ABSTRACT
Diagnostic errors can result in tangible harm to patients. Despite our advances in medicine, the mental processes required to make a diagnosis exhibits shortcomings, causing diagnostic errors. Cognitive factors are found to be an important cause of diagnostic errors. With new understanding from psychology and social sciences, clinical medicine is now beginning to appreciate that our clinical reasoning can take the form of analytical reasoning or heuristics. Different factors like cognitive biases and affective influences can also impel unwary clinicians to make diagnostic errors. Various strategies have been proposed to reduce the effect of cognitive biases and affective influences when clinicians make diagnoses; however evidence for the efficacy of these methods is still sparse. This paper aims to introduce the reader to the cognitive aspect of diagnostic errors, in the hope that clinicians can use this knowledge to improve diagnostic accuracy and patient outcomes.
It was an unusually busy ward round. The newly promoted registrar was keen to review the patients handed over to him. But there were constant distractions from the other
things he needed to attend to quickly. The patient, Madam Sumar was referred by her family doctor for chest pain with shortness of breath; ischaemic chest pain was his concern.

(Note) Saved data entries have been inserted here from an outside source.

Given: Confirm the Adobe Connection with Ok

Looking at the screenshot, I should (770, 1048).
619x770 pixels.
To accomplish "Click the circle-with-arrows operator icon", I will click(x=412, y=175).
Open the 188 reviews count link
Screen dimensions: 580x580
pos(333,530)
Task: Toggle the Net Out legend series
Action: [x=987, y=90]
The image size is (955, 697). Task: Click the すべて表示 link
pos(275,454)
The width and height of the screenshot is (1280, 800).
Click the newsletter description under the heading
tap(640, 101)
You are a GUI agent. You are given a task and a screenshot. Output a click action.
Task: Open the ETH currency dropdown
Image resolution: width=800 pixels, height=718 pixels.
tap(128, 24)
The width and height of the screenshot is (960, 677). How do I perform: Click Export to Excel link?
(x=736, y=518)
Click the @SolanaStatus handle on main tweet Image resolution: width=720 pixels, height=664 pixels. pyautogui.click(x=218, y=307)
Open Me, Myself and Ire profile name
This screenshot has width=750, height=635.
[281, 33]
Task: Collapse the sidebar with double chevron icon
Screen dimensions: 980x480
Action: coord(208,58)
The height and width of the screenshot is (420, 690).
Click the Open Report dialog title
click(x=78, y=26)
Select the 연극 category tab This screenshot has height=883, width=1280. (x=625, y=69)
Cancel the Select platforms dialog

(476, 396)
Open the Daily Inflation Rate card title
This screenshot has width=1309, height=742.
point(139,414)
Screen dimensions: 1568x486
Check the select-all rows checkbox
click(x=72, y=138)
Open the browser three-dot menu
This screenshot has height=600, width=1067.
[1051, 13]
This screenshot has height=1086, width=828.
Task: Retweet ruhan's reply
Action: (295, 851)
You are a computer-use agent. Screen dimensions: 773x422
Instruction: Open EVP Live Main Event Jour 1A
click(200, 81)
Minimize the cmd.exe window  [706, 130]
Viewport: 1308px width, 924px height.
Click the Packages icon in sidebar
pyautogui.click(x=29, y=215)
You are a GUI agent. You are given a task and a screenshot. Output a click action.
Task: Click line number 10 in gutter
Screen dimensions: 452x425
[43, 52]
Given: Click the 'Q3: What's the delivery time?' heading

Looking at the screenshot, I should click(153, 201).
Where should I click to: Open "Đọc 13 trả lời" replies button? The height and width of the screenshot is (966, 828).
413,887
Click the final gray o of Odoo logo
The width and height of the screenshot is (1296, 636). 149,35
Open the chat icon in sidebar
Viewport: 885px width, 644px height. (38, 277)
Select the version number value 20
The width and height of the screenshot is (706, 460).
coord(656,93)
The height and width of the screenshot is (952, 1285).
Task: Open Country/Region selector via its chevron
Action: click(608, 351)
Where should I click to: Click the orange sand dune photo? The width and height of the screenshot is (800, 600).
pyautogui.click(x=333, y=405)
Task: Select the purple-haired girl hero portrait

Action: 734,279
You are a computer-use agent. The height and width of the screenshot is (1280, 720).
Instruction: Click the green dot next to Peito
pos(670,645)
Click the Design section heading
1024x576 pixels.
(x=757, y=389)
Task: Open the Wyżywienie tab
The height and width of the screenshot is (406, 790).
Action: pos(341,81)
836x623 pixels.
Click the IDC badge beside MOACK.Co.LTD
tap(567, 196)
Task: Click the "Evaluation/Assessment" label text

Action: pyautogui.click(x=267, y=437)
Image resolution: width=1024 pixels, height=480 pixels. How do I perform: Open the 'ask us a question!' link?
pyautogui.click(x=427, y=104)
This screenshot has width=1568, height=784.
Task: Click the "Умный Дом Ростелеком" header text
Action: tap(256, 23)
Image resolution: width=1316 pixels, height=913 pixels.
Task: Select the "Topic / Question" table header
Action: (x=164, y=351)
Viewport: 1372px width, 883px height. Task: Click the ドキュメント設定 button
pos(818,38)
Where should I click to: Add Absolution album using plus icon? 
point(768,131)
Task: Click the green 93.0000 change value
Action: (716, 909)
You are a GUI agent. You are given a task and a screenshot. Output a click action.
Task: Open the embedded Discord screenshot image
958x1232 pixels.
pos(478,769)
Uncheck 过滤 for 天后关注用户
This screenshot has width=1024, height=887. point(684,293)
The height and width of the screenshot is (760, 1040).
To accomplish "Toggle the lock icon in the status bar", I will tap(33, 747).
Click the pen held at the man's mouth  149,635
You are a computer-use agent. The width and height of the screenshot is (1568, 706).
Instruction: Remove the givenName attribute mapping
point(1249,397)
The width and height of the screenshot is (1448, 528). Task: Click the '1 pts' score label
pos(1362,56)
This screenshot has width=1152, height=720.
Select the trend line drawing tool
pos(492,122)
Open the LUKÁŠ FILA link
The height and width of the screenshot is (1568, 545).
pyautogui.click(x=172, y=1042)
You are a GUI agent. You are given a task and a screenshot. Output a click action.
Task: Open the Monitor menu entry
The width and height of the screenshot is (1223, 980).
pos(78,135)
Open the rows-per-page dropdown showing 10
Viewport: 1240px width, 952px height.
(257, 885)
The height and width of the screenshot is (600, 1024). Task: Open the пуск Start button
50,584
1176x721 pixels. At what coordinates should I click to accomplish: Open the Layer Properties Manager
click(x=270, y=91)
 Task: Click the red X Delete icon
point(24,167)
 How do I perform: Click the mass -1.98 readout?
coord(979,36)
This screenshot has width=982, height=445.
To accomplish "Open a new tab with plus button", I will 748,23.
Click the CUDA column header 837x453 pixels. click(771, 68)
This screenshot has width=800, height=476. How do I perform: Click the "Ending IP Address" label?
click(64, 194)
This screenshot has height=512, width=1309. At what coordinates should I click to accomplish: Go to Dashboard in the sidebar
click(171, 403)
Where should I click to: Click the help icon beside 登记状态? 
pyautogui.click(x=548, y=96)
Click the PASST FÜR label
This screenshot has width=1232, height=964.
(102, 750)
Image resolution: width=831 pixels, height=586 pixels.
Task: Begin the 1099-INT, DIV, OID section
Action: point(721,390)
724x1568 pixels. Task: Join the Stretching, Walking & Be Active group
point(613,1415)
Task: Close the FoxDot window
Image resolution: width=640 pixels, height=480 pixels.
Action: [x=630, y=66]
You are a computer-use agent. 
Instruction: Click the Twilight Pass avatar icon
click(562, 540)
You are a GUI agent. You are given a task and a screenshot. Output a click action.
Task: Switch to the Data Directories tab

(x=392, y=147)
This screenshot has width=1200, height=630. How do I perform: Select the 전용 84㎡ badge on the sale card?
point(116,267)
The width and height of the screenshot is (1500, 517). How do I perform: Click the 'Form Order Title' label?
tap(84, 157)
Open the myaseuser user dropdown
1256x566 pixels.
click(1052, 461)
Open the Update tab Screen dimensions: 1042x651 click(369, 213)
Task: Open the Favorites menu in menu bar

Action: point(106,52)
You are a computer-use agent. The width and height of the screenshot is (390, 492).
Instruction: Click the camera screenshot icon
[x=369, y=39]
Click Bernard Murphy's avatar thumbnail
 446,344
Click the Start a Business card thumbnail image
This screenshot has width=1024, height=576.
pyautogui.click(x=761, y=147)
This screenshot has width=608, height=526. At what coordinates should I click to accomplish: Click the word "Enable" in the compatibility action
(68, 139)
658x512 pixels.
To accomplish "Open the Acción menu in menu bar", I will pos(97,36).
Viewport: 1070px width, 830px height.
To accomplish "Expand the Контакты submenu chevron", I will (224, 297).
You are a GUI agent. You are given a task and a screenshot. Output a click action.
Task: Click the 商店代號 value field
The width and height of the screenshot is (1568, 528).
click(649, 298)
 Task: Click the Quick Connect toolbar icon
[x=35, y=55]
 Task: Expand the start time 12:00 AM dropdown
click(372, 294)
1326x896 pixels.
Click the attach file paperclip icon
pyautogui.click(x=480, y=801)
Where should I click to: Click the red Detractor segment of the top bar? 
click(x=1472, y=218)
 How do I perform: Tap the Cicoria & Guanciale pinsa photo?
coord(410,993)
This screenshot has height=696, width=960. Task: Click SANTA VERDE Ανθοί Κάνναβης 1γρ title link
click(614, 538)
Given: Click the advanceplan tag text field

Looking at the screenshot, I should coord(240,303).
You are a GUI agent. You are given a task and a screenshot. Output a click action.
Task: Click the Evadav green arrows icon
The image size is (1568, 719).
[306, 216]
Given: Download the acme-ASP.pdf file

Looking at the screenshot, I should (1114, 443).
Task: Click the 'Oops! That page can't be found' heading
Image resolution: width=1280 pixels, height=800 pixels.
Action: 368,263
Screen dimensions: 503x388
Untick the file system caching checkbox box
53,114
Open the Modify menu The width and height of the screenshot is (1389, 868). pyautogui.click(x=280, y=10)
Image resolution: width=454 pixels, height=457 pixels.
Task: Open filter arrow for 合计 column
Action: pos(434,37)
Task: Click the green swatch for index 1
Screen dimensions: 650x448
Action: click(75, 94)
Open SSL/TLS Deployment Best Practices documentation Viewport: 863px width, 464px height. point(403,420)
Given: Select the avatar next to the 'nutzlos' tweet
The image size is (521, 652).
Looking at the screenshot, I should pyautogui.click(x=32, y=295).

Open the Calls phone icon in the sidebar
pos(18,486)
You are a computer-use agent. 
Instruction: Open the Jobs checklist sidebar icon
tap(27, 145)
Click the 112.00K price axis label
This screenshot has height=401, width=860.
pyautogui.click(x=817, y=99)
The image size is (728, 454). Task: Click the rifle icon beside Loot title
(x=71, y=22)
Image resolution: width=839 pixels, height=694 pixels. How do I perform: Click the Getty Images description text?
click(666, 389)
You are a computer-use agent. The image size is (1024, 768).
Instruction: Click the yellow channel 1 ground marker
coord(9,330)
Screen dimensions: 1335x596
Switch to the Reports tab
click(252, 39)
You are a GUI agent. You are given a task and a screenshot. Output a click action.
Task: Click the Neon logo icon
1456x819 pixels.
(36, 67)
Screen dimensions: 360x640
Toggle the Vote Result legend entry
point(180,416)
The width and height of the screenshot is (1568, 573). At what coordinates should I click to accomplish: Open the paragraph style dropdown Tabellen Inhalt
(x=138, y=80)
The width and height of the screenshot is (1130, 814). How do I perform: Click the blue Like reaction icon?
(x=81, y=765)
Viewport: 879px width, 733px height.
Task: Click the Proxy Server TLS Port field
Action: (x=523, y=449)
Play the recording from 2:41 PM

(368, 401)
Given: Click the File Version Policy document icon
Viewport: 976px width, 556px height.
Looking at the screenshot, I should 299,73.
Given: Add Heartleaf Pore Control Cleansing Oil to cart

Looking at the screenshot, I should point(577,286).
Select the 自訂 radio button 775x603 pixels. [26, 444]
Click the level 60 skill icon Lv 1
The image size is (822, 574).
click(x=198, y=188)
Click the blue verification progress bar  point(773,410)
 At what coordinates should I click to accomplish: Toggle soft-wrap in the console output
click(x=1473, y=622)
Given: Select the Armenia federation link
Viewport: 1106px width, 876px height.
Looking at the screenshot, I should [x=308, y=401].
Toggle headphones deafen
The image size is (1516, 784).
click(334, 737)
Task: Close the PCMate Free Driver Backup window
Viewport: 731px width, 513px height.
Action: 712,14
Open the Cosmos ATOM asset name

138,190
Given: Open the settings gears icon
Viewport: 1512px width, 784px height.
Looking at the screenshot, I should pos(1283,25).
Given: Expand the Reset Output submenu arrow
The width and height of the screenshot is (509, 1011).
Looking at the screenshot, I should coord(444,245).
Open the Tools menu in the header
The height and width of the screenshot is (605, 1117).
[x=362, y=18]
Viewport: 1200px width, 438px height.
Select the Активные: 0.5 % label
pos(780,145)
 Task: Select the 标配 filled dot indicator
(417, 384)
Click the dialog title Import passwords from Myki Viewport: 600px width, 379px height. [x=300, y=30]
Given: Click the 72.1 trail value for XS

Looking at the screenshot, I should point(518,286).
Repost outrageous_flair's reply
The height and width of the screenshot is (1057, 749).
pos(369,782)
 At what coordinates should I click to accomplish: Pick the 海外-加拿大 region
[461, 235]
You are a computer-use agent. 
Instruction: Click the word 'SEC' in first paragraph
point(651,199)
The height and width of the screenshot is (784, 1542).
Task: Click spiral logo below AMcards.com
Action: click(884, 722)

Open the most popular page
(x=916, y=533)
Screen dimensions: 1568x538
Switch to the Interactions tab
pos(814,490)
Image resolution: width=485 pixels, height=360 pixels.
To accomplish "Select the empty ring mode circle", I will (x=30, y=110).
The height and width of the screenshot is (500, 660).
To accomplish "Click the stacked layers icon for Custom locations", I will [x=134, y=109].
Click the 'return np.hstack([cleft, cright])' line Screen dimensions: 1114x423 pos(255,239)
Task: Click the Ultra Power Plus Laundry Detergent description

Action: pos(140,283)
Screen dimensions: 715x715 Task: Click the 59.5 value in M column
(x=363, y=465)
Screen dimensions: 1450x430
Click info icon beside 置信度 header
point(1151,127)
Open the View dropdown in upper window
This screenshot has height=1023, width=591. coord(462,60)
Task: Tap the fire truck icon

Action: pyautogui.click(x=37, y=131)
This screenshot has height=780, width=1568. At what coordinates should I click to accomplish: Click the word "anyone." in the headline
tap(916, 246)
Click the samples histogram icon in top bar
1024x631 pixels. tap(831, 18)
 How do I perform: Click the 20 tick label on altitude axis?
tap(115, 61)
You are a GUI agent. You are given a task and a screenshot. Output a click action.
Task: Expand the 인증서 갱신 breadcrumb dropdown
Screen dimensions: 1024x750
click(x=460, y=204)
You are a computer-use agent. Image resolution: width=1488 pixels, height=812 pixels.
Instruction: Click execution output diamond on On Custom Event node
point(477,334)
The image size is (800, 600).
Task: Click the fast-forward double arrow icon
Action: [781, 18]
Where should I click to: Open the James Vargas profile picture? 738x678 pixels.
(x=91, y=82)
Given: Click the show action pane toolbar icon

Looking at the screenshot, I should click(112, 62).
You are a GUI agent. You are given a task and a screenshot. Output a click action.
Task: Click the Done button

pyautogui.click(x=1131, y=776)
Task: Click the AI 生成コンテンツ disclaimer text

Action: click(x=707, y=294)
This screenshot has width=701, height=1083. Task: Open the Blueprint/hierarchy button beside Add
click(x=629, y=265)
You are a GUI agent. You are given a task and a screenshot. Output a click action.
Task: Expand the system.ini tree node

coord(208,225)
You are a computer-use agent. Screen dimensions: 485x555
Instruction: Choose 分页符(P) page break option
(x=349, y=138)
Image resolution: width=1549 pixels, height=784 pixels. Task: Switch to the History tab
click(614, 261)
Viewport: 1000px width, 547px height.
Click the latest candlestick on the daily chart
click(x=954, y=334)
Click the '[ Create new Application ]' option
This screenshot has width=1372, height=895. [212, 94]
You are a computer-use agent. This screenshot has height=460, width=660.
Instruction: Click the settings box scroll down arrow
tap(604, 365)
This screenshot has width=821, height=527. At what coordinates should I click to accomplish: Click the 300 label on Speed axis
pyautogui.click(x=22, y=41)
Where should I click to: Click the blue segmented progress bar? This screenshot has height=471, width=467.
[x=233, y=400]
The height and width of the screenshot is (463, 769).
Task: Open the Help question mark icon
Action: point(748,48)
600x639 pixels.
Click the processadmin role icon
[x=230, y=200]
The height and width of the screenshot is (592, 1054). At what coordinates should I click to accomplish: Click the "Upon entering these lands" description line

The junior doctor who saw her planned for investigation of possible ischaemic heart disease. The young registrar reviewed her, and concurred with his colleague’s assessment. But Madam Sumar was unhappy with her assigned ward and complained repeatedly; she also had other vague complaints such as giddiness and pain in her leg. The registrar wanted to move on to his next duty. Four hours later, Madam Sumar was dead from pulmonary embolism.